• Input material:
++++++

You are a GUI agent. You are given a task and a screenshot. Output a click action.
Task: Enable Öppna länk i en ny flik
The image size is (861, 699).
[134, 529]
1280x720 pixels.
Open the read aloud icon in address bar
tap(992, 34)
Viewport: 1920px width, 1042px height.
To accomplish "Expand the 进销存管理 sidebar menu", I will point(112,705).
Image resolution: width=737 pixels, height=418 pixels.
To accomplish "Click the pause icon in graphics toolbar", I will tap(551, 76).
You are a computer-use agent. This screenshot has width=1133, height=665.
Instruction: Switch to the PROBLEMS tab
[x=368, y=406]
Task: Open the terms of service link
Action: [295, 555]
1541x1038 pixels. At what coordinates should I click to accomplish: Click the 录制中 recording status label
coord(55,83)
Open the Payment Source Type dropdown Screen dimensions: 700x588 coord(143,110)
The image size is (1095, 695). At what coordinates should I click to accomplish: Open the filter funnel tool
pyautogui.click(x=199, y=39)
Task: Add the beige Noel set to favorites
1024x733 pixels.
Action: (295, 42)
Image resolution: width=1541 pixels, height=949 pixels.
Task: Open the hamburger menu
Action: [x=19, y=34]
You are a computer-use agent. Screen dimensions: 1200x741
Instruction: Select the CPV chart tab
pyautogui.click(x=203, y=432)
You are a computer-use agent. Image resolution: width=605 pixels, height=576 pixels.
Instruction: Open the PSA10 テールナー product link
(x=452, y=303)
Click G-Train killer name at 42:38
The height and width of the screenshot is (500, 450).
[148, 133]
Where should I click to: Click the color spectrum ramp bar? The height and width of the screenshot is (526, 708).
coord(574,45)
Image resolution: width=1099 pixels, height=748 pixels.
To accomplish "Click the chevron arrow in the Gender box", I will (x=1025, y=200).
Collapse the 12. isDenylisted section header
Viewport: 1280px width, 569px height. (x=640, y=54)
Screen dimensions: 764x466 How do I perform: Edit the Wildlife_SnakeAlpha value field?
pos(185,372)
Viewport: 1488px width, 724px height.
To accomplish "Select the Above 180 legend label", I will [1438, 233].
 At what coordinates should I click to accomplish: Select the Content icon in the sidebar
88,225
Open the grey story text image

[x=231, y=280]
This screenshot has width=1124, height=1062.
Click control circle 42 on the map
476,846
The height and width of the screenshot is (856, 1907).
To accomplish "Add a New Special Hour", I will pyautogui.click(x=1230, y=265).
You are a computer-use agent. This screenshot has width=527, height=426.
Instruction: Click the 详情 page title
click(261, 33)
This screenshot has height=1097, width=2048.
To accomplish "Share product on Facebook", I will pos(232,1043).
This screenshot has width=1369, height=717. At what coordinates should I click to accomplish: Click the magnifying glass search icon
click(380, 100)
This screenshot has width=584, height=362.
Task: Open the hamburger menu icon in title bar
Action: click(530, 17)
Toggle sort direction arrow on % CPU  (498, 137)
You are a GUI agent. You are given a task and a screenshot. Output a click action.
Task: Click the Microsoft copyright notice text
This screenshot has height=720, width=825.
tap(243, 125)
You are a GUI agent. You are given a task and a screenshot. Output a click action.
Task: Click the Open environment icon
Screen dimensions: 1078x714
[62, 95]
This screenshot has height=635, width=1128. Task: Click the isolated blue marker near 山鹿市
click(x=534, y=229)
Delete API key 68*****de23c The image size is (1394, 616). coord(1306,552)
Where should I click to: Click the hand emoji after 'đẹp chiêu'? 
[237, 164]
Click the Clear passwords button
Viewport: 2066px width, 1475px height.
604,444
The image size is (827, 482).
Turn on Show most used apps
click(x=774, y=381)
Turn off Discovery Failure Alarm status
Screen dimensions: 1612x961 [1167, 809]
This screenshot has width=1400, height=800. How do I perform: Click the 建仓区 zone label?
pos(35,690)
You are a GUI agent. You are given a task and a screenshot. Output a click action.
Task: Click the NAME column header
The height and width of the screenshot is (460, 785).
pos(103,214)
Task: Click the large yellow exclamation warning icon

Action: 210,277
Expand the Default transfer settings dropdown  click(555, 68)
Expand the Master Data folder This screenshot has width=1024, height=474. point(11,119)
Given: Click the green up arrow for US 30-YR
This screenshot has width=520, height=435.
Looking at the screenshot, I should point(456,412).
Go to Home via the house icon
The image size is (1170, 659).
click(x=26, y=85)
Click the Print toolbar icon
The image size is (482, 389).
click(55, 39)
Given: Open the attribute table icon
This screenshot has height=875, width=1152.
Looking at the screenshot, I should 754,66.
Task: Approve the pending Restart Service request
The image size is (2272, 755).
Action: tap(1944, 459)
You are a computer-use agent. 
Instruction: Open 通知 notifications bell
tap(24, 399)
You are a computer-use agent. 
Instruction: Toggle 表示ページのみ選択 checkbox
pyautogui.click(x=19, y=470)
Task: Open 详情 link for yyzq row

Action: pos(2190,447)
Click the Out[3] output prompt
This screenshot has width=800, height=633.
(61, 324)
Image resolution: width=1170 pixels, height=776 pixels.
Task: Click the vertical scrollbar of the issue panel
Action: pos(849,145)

++++++

• Your instructions: Would you set down all the lines above, exactly and in full?

• Written answer:
You are a GUI agent. You are given a task and a screenshot. Output a click action.
Task: Enable Öppna länk i en ny flik
The image size is (861, 699).
[134, 529]
1280x720 pixels.
Open the read aloud icon in address bar
tap(992, 34)
Viewport: 1920px width, 1042px height.
To accomplish "Expand the 进销存管理 sidebar menu", I will point(112,705).
Image resolution: width=737 pixels, height=418 pixels.
To accomplish "Click the pause icon in graphics toolbar", I will tap(551, 76).
You are a computer-use agent. This screenshot has width=1133, height=665.
Instruction: Switch to the PROBLEMS tab
[x=368, y=406]
Task: Open the terms of service link
Action: [295, 555]
1541x1038 pixels. At what coordinates should I click to accomplish: Click the 录制中 recording status label
coord(55,83)
Open the Payment Source Type dropdown Screen dimensions: 700x588 coord(143,110)
The image size is (1095, 695). At what coordinates should I click to accomplish: Open the filter funnel tool
pyautogui.click(x=199, y=39)
Task: Add the beige Noel set to favorites
1024x733 pixels.
Action: (295, 42)
Image resolution: width=1541 pixels, height=949 pixels.
Task: Open the hamburger menu
Action: [x=19, y=34]
You are a computer-use agent. Screen dimensions: 1200x741
Instruction: Select the CPV chart tab
pyautogui.click(x=203, y=432)
You are a computer-use agent. Image resolution: width=605 pixels, height=576 pixels.
Instruction: Open the PSA10 テールナー product link
(x=452, y=303)
Click G-Train killer name at 42:38
The height and width of the screenshot is (500, 450).
[148, 133]
Where should I click to: Click the color spectrum ramp bar? The height and width of the screenshot is (526, 708).
coord(574,45)
Image resolution: width=1099 pixels, height=748 pixels.
To accomplish "Click the chevron arrow in the Gender box", I will (x=1025, y=200).
Collapse the 12. isDenylisted section header
Viewport: 1280px width, 569px height. (x=640, y=54)
Screen dimensions: 764x466 How do I perform: Edit the Wildlife_SnakeAlpha value field?
pos(185,372)
Viewport: 1488px width, 724px height.
To accomplish "Select the Above 180 legend label", I will [1438, 233].
 At what coordinates should I click to accomplish: Select the Content icon in the sidebar
88,225
Open the grey story text image

[x=231, y=280]
This screenshot has width=1124, height=1062.
Click control circle 42 on the map
476,846
The height and width of the screenshot is (856, 1907).
To accomplish "Add a New Special Hour", I will pyautogui.click(x=1230, y=265).
You are a computer-use agent. This screenshot has width=527, height=426.
Instruction: Click the 详情 page title
click(261, 33)
This screenshot has height=1097, width=2048.
To accomplish "Share product on Facebook", I will pos(232,1043).
This screenshot has width=1369, height=717. At what coordinates should I click to accomplish: Click the magnifying glass search icon
click(380, 100)
This screenshot has width=584, height=362.
Task: Open the hamburger menu icon in title bar
Action: click(530, 17)
Toggle sort direction arrow on % CPU  (498, 137)
You are a GUI agent. You are given a task and a screenshot. Output a click action.
Task: Click the Microsoft copyright notice text
This screenshot has height=720, width=825.
tap(243, 125)
You are a GUI agent. You are given a task and a screenshot. Output a click action.
Task: Click the Open environment icon
Screen dimensions: 1078x714
[62, 95]
This screenshot has height=635, width=1128. Task: Click the isolated blue marker near 山鹿市
click(x=534, y=229)
Delete API key 68*****de23c The image size is (1394, 616). coord(1306,552)
Where should I click to: Click the hand emoji after 'đẹp chiêu'? 
[237, 164]
Click the Clear passwords button
Viewport: 2066px width, 1475px height.
604,444
The image size is (827, 482).
Turn on Show most used apps
click(x=774, y=381)
Turn off Discovery Failure Alarm status
Screen dimensions: 1612x961 [1167, 809]
This screenshot has width=1400, height=800. How do I perform: Click the 建仓区 zone label?
pos(35,690)
You are a GUI agent. You are given a task and a screenshot. Output a click action.
Task: Click the NAME column header
The height and width of the screenshot is (460, 785).
pos(103,214)
Task: Click the large yellow exclamation warning icon

Action: 210,277
Expand the Default transfer settings dropdown  click(555, 68)
Expand the Master Data folder This screenshot has width=1024, height=474. point(11,119)
Given: Click the green up arrow for US 30-YR
This screenshot has width=520, height=435.
Looking at the screenshot, I should point(456,412).
Go to Home via the house icon
The image size is (1170, 659).
click(x=26, y=85)
Click the Print toolbar icon
The image size is (482, 389).
click(55, 39)
Given: Open the attribute table icon
This screenshot has height=875, width=1152.
Looking at the screenshot, I should 754,66.
Task: Approve the pending Restart Service request
The image size is (2272, 755).
Action: tap(1944, 459)
You are a computer-use agent. 
Instruction: Open 通知 notifications bell
tap(24, 399)
You are a computer-use agent. 
Instruction: Toggle 表示ページのみ選択 checkbox
pyautogui.click(x=19, y=470)
Task: Open 详情 link for yyzq row

Action: pos(2190,447)
Click the Out[3] output prompt
This screenshot has width=800, height=633.
(61, 324)
Image resolution: width=1170 pixels, height=776 pixels.
Task: Click the vertical scrollbar of the issue panel
Action: pos(849,145)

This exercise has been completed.